(Beginning of EXCERPTED RECORDS)
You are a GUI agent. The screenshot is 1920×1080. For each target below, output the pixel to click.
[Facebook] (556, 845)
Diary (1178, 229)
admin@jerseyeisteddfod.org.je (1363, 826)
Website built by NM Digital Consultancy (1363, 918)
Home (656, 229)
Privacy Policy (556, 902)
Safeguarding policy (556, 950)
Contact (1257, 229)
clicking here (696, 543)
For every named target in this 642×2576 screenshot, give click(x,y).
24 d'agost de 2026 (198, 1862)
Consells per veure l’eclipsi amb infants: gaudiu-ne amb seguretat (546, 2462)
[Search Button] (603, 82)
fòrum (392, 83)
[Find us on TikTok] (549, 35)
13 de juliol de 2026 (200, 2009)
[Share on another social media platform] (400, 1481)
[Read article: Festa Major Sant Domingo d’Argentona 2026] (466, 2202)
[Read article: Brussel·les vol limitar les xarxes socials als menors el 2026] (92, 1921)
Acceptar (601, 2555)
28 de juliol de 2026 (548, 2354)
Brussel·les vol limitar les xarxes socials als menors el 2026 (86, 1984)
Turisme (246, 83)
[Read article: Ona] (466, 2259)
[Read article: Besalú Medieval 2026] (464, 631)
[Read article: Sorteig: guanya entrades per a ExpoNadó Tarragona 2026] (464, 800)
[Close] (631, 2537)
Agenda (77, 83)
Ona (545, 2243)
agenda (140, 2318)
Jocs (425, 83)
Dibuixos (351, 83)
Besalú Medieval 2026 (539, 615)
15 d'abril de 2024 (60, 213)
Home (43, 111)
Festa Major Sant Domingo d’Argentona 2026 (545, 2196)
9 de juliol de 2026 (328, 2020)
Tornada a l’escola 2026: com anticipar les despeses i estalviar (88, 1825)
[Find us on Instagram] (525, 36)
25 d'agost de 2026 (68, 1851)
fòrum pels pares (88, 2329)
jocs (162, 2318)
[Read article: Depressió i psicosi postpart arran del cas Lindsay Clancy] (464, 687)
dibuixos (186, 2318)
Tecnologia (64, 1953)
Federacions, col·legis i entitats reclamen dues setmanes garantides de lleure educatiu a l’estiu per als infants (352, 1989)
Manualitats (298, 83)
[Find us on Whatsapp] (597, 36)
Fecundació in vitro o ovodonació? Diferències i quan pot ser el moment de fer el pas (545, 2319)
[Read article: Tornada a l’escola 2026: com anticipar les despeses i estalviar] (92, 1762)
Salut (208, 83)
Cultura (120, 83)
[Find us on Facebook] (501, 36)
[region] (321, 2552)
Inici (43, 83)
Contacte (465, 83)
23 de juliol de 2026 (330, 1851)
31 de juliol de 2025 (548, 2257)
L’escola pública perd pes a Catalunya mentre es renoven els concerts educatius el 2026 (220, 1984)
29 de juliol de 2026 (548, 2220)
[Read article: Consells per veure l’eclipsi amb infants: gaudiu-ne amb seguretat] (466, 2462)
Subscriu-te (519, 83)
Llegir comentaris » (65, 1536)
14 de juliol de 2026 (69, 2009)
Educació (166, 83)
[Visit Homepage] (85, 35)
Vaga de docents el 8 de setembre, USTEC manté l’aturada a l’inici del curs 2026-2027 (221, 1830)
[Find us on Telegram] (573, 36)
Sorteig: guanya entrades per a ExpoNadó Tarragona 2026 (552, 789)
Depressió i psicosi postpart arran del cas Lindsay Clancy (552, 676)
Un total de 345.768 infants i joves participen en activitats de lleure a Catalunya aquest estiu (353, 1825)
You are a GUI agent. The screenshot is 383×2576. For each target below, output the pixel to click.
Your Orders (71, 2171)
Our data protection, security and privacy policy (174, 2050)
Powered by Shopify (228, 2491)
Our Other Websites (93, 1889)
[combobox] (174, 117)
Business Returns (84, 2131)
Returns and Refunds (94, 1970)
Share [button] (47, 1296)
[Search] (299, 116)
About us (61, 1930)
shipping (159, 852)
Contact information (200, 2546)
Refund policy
(End of EXCERPTED RECORDS)
Could you retype exactly the lines from the one containing "23 de juliol de 2026 (330, 1851)" through the final line of the data above, and no others?

23 de juliol de 2026 (330, 1851)
31 de juliol de 2025 (548, 2257)
L’escola pública perd pes a Catalunya mentre es renoven els concerts educatius el 2026 (220, 1984)
29 de juliol de 2026 (548, 2220)
[Read article: Consells per veure l’eclipsi amb infants: gaudiu-ne amb seguretat] (466, 2462)
Subscriu-te (519, 83)
Llegir comentaris » (65, 1536)
14 de juliol de 2026 (69, 2009)
Educació (166, 83)
[Visit Homepage] (85, 35)
Vaga de docents el 8 de setembre, USTEC manté l’aturada a l’inici del curs 2026-2027 (221, 1830)
[Find us on Telegram] (573, 36)
Sorteig: guanya entrades per a ExpoNadó Tarragona 2026 (552, 789)
Depressió i psicosi postpart arran del cas Lindsay Clancy (552, 676)
Un total de 345.768 infants i joves participen en activitats de lleure a Catalunya aquest estiu (353, 1825)
You are a GUI agent. The screenshot is 383×2576. For each target below, output the pixel to click.
Your Orders (71, 2171)
Our data protection, security and privacy policy (174, 2050)
Powered by Shopify (228, 2491)
Our Other Websites (93, 1889)
[combobox] (174, 117)
Business Returns (84, 2131)
Returns and Refunds (94, 1970)
Share [button] (47, 1296)
[Search] (299, 116)
About us (61, 1930)
shipping (159, 852)
Contact information (200, 2546)
Refund policy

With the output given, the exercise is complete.